= Pablo M. Vidarte =

Spanish inventor

Pablo M. Vidarte is a Spanish inventor and president of Arkyne Technologies founder of Bioo, Arkyne's leading project for the generation of electricity from natural systems through biological batteries.

== Career ==
Pablo Vidarte developed research on external combustion engines in parallel with studies carried out by NASA. He was a finalist in the national innovation award and appeared on the first European Summit of the Singularity University, created by Google and NASA, in 2013 in Budapest, Hungary.

=== Arkyne Technologies ===
On October 27, 2015,  Pablo Vidarte founded the technology company Arkyne Technologies. The company's objective was to serve as a legal vehicle for the development of technological products from their development to their production. The company's first project was called Geoo, within the geolocation device industry. The project was launched with a successful prototype, but was later changed by a rapid and abrupt growth of large companies in the sector and a recent invention to generate electricity from natural systems through biological batteries outside. This concept, developed by the company, pivoted its business model. After a period of early development, Pablo Vidarte, and the rest of the members of the entity at that time, decided to call the project Bioo , being their first biotechnology company. ​

=== Bioo ===
In 2016, Pablo founded Bioo, as a project for the development of applied biotechnologies, such as the generation of electricity from natural ecosystems. Based on research around the world related to microbial fuel cell technology applied to water treatments, Vidarte and his team developed a series of biological reactor prototypes. These were capable of obtaining energy from the organic decomposition of carbon -based substances found in the substrate of natural areas, without harming any living being in the process. The company's first hurdle was the ability to replicate these bio-based batteries in industrial volumes after having to stop shipping its first product concepts. These early reactors required high maintenance and were only capable of being produced individually after prior laboratory development. Vidarte and his team made a first round of financing focused on the development of the standardization of an industrial replication model of their reactors.

==================================================

*Problem description*
Carry on the article about Pablo M. Vidarte from its last sentence. The listing that follows comes from a different source.

==================================================

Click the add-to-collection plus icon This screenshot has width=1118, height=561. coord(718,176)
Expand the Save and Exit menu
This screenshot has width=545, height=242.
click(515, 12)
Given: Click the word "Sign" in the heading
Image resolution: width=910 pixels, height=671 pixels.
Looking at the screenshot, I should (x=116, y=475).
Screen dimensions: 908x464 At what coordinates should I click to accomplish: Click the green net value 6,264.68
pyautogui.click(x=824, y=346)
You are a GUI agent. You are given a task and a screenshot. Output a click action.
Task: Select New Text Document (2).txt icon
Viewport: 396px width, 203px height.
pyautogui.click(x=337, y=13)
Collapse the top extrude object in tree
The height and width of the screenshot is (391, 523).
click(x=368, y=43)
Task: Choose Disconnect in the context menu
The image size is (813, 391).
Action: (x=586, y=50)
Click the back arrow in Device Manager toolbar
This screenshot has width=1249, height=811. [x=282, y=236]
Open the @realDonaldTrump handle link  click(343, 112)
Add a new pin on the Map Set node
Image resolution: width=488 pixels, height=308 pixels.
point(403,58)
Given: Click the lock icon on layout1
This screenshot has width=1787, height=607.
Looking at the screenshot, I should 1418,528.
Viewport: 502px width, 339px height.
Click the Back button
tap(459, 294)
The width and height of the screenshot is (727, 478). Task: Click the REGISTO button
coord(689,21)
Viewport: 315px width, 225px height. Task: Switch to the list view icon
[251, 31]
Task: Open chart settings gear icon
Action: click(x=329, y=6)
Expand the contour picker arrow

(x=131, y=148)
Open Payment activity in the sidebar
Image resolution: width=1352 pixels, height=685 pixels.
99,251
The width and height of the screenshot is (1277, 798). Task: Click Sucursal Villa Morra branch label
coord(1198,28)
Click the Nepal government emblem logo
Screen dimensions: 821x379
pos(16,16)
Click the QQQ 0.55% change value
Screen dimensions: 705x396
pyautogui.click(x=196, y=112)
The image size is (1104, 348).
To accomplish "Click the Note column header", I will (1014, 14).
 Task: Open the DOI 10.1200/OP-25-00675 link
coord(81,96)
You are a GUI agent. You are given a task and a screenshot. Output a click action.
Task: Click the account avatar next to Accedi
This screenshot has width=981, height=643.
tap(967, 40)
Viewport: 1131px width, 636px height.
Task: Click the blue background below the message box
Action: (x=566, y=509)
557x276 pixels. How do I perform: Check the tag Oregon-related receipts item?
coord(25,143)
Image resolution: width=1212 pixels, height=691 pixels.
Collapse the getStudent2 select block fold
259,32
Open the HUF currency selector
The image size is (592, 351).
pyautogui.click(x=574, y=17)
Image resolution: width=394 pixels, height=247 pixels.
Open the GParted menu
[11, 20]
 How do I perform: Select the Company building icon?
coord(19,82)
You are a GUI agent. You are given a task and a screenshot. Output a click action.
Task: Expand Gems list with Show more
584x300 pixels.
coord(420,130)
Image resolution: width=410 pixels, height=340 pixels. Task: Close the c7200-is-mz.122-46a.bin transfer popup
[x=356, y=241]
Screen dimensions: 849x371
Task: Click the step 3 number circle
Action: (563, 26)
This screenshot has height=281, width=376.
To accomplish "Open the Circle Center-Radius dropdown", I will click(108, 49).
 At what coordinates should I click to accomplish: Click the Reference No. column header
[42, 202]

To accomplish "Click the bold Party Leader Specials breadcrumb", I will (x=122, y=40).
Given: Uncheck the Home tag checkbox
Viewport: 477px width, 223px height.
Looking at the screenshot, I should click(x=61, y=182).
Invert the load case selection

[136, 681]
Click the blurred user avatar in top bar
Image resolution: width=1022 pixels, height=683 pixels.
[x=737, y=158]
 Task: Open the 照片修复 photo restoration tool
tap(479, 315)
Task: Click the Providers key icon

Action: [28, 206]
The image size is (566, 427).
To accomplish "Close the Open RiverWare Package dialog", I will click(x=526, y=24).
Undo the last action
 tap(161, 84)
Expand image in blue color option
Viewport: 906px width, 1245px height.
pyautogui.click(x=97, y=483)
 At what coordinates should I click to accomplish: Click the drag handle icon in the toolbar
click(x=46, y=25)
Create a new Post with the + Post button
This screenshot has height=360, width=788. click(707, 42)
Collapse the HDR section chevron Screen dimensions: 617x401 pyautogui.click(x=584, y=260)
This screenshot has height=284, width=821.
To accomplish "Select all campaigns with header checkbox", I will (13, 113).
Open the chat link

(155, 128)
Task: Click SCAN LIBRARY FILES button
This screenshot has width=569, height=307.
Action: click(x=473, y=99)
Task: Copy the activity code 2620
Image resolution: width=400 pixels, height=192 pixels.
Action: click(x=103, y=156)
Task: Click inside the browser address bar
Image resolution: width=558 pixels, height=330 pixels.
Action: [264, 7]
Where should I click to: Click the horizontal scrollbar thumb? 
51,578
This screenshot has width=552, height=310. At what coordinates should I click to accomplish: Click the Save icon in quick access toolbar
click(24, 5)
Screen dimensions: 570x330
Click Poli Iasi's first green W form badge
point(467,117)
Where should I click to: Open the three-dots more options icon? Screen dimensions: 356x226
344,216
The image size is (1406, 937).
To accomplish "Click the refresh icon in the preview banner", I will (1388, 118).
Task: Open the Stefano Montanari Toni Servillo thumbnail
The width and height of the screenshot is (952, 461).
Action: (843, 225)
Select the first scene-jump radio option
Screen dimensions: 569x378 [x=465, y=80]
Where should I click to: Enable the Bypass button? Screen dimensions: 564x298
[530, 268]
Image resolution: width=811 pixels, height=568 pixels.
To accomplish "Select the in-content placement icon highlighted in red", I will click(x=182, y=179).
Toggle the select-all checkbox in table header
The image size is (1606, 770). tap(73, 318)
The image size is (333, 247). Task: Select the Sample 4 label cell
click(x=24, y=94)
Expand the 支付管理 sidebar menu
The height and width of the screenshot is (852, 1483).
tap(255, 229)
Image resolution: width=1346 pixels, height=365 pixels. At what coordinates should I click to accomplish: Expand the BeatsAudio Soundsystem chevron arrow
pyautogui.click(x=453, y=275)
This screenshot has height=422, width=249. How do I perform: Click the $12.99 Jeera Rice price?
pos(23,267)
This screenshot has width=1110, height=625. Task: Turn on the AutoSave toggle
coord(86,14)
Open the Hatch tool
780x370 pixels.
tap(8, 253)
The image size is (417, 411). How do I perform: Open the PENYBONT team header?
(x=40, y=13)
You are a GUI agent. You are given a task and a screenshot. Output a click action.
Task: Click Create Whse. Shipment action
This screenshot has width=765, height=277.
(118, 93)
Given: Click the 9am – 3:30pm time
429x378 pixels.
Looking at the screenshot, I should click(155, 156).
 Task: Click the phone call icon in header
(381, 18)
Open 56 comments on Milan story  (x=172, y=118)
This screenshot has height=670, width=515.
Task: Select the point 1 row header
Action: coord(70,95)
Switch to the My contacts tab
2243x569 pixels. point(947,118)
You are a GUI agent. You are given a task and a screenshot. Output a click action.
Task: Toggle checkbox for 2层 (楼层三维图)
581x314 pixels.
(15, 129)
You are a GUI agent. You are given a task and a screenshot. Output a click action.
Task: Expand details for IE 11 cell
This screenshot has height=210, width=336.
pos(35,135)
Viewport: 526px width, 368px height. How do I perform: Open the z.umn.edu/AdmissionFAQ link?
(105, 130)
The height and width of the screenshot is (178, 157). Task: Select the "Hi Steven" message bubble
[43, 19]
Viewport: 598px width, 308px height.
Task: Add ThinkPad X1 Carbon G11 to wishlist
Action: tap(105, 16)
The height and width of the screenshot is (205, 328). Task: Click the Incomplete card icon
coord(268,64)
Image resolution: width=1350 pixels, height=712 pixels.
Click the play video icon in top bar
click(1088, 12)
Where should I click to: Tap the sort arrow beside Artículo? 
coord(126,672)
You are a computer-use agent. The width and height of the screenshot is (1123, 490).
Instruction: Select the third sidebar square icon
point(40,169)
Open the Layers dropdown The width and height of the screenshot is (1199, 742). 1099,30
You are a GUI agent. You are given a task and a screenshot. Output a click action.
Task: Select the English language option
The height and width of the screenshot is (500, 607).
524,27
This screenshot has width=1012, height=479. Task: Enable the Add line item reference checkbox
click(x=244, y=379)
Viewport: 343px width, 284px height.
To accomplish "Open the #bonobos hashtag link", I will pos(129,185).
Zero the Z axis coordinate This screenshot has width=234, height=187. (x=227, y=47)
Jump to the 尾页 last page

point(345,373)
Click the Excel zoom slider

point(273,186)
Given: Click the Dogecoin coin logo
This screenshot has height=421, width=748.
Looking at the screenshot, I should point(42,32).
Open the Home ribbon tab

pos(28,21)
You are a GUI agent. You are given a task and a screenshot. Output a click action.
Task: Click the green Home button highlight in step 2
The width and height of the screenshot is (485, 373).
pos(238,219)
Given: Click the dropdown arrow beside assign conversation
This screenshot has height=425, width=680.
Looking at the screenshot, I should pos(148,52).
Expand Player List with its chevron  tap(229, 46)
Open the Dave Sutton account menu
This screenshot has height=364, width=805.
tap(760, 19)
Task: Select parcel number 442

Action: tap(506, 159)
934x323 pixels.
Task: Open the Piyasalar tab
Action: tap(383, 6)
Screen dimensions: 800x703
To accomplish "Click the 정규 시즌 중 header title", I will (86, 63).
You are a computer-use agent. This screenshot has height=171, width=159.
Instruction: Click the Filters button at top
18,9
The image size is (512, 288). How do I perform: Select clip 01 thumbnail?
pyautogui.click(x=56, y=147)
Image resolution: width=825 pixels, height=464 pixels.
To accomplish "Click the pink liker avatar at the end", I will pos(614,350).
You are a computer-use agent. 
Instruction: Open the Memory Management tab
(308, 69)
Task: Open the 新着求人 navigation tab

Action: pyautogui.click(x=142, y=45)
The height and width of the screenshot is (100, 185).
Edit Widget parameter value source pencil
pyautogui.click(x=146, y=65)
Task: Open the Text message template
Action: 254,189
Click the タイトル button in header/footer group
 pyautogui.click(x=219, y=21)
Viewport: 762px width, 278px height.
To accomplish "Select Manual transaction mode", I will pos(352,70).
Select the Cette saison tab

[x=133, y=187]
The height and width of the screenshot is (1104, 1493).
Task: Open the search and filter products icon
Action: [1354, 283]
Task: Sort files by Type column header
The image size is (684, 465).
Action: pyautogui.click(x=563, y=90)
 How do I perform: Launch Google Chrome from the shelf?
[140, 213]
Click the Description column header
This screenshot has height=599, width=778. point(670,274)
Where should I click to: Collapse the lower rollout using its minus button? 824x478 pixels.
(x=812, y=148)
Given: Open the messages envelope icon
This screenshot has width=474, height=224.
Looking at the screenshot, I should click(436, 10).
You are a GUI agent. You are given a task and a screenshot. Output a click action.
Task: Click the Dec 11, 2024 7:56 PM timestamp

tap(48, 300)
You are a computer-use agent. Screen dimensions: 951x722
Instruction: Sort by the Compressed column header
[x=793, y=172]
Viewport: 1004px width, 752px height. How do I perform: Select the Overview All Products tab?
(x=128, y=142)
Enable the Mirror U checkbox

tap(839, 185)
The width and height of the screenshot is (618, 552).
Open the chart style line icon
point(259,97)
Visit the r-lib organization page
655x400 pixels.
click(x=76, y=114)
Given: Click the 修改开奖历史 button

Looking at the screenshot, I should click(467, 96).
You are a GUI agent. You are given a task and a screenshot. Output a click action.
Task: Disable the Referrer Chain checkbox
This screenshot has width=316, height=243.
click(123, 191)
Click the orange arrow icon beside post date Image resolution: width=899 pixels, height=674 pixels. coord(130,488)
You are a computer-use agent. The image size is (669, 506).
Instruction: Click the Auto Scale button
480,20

==================================================

*Written response*
== Philosophy and work ==
Vidarte was the writer of the book: "A New Earth. He who lived a thousand lives", and the creator of the Transcentist movement, a philanthropic philosophy based on the future advances of society. Vidarte's philosophy is based on current physics, as well as biology and sociological behaviors on an expanded time scale.

== Awards and recognitions ==

- Top of the list of the Top 50 of the most innovative companies in Europe: European Parliament, Brussels, 2017.
- Forbes List, "30 Under 30" Europe Edition: Forbes, London, 2017.
- Award from the American Chamber of Commerce in Europe. Brussels, 2018.
- First Prize of "Connect Visions to Solutions": German Chamber of Commerce and Industry. Prague, 2017.
- "Spark-life 2017" Award, London, 2017.
- Forbes List, "30 Under 30" Spain: Forbes, Madrid, 2017.
- Most Disruptive Startup of the Year: Google Inc., South Summit, 2016.
- First Prize in Imagine Express: Imagine Foundation; Imagine C. Center, London, 2016.
- National Company, First Prize: VIII SP InterUniversity Award, Madrid, 2016.
- Madrid & Ja-Ye Europe Science Park Award, Madrid, 2016.
- First Place in Energy and Industry: South Summit, Madrid, 2016.
- Manuel Arroyo Award; Barcelona, 2015.
- Best Business Initiative in Catalonia: Barcelona City Council & Aijec, Barcelona, 2015.